• DIRECTIVE:
Convert the items from the line containing "Viewport: 1347px width, 606px" up to and including the line containing "pos(386,133)" into a two-column CSV with the headers instruction and location. Each item takes one row, with its text and its answer each in a single quoted field and any line breaks replaced by spaces.

• INPUT FOR THIS TASK:
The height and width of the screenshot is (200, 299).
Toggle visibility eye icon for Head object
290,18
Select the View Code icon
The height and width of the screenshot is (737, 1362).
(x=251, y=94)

---

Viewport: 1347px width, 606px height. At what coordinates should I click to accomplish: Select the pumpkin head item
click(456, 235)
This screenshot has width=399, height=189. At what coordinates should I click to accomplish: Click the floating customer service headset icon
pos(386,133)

• THE ANSWER:
instruction,location
"Viewport: 1347px width, 606px height. At what coordinates should I click to accomplish: Select the pumpkin head item","click(456, 235)"
"This screenshot has width=399, height=189. At what coordinates should I click to accomplish: Click the floating customer service headset icon","pos(386,133)"